Operação da PF prende em Londrina

O advogado Tiago Cedraz, filho de Aroldo Cedraz, ministro do Tribunal de Contas da União, é alvo da quarta fase da Operação Registro Espúrio deflagrada nesta terça-feira pela polícia Federal. O ministro não é investigado. O escritório Cedraz Advogados disse que “confia no esclarecimento dos fatos e espera que prevaleça a lei acima de qualquer perseguição pessoal”.

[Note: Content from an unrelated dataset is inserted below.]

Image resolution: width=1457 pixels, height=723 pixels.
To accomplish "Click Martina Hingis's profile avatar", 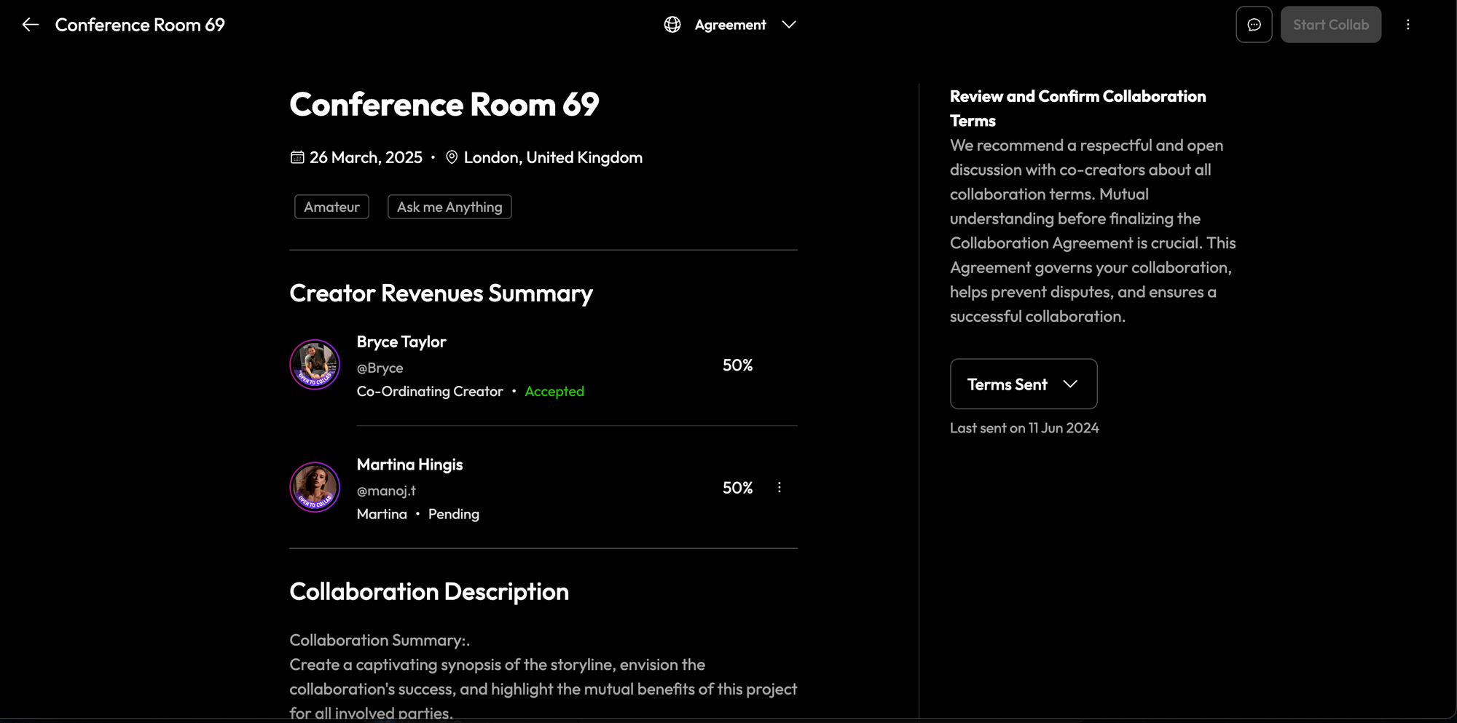I will point(315,487).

A operação, autorizada pelo STF, investiga supostos desvios de valores da Conta Especial Emprego e Salário, administrada pelo Ministério do Trabalho, que nos últimos anos teve ministros ligados a partido que apóiam o governo, como Carlos Luppi, PDT. Segundo as investigações, os desvios chegam a R$ 9 milhões. A Conta é alimentada com contribuição sindical e integra o Fundo de Amparo ao Trabalhador (FAT) que custeia benefícios ao trabalhador como, por exemplo, o seguro-desemprego e o abono salarial. O apartamento e o escritório de Tiago Cedraz foram alvos de mandados de busca. O sócio dele, Bruno de Carvalho Galiano, é alvo de mandado de prisão temporária. A PF chegou a pedir a prisão também de Tiago Cedraz, mas o Supremo negou. Ele é investigado pelos supostos crimes de peculato e corrupção ativa.

Em Londrina, nesta operação, também foi preso Mauri Viana Pereira, que é presidente da Fenatracoop, Federação Nacional dos Trabalhadores Celetistas nas Cooperativas do Brasil. A Fenatracoop disse que irá prestar todas as informações necessárias assim que o departamento jurídico da entidade tiver acesso à integra do processo. No total a PF cumpriu 16 mandados de busca e apreensão e 9 de prisões temporárias em Brasília, Goiânia, Anápolis, São Paulo e Londrina.